ASSIGNED TASK
Retype all of the records precisely.

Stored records
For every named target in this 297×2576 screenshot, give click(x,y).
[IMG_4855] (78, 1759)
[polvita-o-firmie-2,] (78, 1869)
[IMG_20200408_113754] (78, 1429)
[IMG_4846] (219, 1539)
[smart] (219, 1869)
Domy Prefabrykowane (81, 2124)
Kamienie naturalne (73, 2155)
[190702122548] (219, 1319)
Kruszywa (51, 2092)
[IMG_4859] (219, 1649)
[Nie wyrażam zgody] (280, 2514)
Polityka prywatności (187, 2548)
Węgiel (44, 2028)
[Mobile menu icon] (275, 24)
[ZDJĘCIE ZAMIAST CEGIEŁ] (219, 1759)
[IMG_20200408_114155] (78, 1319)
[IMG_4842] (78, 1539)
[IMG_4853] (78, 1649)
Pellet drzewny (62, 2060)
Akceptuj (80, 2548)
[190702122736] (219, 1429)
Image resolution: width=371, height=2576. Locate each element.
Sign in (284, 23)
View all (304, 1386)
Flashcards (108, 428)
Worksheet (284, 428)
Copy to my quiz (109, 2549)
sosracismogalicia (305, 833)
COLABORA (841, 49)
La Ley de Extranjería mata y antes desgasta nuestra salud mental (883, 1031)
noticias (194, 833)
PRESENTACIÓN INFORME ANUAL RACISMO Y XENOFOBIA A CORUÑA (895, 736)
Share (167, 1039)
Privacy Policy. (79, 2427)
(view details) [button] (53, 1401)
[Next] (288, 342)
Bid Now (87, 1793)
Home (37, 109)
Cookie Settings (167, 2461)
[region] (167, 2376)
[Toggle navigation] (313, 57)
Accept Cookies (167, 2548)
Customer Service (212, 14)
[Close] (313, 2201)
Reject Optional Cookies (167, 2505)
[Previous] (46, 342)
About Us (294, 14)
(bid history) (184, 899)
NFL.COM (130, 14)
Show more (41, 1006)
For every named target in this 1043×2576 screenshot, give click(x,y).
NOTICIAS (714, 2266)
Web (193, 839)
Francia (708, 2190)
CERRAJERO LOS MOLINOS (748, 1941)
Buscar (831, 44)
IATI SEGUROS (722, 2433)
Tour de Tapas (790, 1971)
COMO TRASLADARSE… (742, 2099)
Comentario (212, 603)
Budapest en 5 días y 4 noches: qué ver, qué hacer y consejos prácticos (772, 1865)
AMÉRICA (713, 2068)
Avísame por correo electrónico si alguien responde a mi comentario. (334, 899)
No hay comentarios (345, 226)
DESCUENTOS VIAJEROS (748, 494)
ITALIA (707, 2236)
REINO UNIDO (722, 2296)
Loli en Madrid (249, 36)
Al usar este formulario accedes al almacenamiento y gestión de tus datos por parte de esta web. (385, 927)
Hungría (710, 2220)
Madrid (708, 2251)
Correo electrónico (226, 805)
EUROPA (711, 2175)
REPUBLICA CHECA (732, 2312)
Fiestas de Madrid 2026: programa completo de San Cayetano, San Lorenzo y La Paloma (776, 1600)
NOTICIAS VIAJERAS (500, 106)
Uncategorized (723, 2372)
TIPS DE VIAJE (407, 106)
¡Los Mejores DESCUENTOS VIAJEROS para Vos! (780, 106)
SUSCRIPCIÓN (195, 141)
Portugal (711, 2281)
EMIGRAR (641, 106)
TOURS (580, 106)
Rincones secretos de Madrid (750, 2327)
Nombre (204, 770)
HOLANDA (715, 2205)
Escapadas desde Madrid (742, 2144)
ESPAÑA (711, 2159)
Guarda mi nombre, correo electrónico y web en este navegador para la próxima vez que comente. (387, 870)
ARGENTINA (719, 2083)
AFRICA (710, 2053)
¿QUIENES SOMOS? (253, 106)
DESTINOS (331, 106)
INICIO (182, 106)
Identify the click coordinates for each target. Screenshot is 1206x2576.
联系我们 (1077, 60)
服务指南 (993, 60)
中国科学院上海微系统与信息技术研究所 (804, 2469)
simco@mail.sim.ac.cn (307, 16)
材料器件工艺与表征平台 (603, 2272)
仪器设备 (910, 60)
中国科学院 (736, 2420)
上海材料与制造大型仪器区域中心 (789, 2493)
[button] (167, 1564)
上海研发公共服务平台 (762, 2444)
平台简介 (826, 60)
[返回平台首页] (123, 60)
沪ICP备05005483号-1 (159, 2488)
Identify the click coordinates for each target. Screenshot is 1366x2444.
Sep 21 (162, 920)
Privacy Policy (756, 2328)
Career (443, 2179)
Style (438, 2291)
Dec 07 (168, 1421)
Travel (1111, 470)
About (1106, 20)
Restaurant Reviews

RESULT BELOW
For every named target in this 297×2576 screenshot, give click(x,y).
[IMG_4855] (78, 1759)
[polvita-o-firmie-2,] (78, 1869)
[IMG_20200408_113754] (78, 1429)
[IMG_4846] (219, 1539)
[smart] (219, 1869)
Domy Prefabrykowane (81, 2124)
Kamienie naturalne (73, 2155)
[190702122548] (219, 1319)
Kruszywa (51, 2092)
[IMG_4859] (219, 1649)
[Nie wyrażam zgody] (280, 2514)
Polityka prywatności (187, 2548)
Węgiel (44, 2028)
[Mobile menu icon] (275, 24)
[ZDJĘCIE ZAMIAST CEGIEŁ] (219, 1759)
[IMG_20200408_114155] (78, 1319)
[IMG_4842] (78, 1539)
[IMG_4853] (78, 1649)
Pellet drzewny (62, 2060)
Akceptuj (80, 2548)
[190702122736] (219, 1429)
Image resolution: width=371, height=2576. Locate each element.
Sign in (284, 23)
View all (304, 1386)
Flashcards (108, 428)
Worksheet (284, 428)
Copy to my quiz (109, 2549)
sosracismogalicia (305, 833)
COLABORA (841, 49)
La Ley de Extranjería mata y antes desgasta nuestra salud mental (883, 1031)
noticias (194, 833)
PRESENTACIÓN INFORME ANUAL RACISMO Y XENOFOBIA A CORUÑA (895, 736)
Share (167, 1039)
Privacy Policy. (79, 2427)
(view details) [button] (53, 1401)
[Next] (288, 342)
Bid Now (87, 1793)
Home (37, 109)
Cookie Settings (167, 2461)
[region] (167, 2376)
[Toggle navigation] (313, 57)
Accept Cookies (167, 2548)
Customer Service (212, 14)
[Close] (313, 2201)
Reject Optional Cookies (167, 2505)
[Previous] (46, 342)
About Us (294, 14)
(bid history) (184, 899)
NFL.COM (130, 14)
Show more (41, 1006)
For every named target in this 1043×2576 screenshot, give click(x,y).
NOTICIAS (714, 2266)
Web (193, 839)
Francia (708, 2190)
CERRAJERO LOS MOLINOS (748, 1941)
Buscar (831, 44)
IATI SEGUROS (722, 2433)
Tour de Tapas (790, 1971)
COMO TRASLADARSE… (742, 2099)
Comentario (212, 603)
Budapest en 5 días y 4 noches: qué ver, qué hacer y consejos prácticos (772, 1865)
AMÉRICA (713, 2068)
Avísame por correo electrónico si alguien responde a mi comentario. (334, 899)
No hay comentarios (345, 226)
DESCUENTOS VIAJEROS (748, 494)
ITALIA (707, 2236)
REINO UNIDO (722, 2296)
Loli en Madrid (249, 36)
Al usar este formulario accedes al almacenamiento y gestión de tus datos por parte de esta web. (385, 927)
Hungría (710, 2220)
Madrid (708, 2251)
Correo electrónico (226, 805)
EUROPA (711, 2175)
REPUBLICA CHECA (732, 2312)
Fiestas de Madrid 2026: programa completo de San Cayetano, San Lorenzo y La Paloma (776, 1600)
NOTICIAS VIAJERAS (500, 106)
Uncategorized (723, 2372)
TIPS DE VIAJE (407, 106)
¡Los Mejores DESCUENTOS VIAJEROS para Vos! (780, 106)
SUSCRIPCIÓN (195, 141)
Portugal (711, 2281)
EMIGRAR (641, 106)
TOURS (580, 106)
Rincones secretos de Madrid (750, 2327)
Nombre (204, 770)
HOLANDA (715, 2205)
Escapadas desde Madrid (742, 2144)
ESPAÑA (711, 2159)
Guarda mi nombre, correo electrónico y web en este navegador para la próxima vez que comente. (387, 870)
ARGENTINA (719, 2083)
AFRICA (710, 2053)
¿QUIENES SOMOS? (253, 106)
DESTINOS (331, 106)
INICIO (182, 106)
Identify the click coordinates for each target. Screenshot is 1206x2576.
联系我们 (1077, 60)
服务指南 (993, 60)
中国科学院上海微系统与信息技术研究所 (804, 2469)
simco@mail.sim.ac.cn (307, 16)
材料器件工艺与表征平台 (603, 2272)
仪器设备 (910, 60)
中国科学院 (736, 2420)
上海材料与制造大型仪器区域中心 (789, 2493)
[button] (167, 1564)
上海研发公共服务平台 (762, 2444)
平台简介 (826, 60)
[返回平台首页] (123, 60)
沪ICP备05005483号-1 (159, 2488)
Identify the click coordinates for each target. Screenshot is 1366x2444.
Sep 21 (162, 920)
Privacy Policy (756, 2328)
Career (443, 2179)
Style (438, 2291)
Dec 07 (168, 1421)
Travel (1111, 470)
About (1106, 20)
Restaurant Reviews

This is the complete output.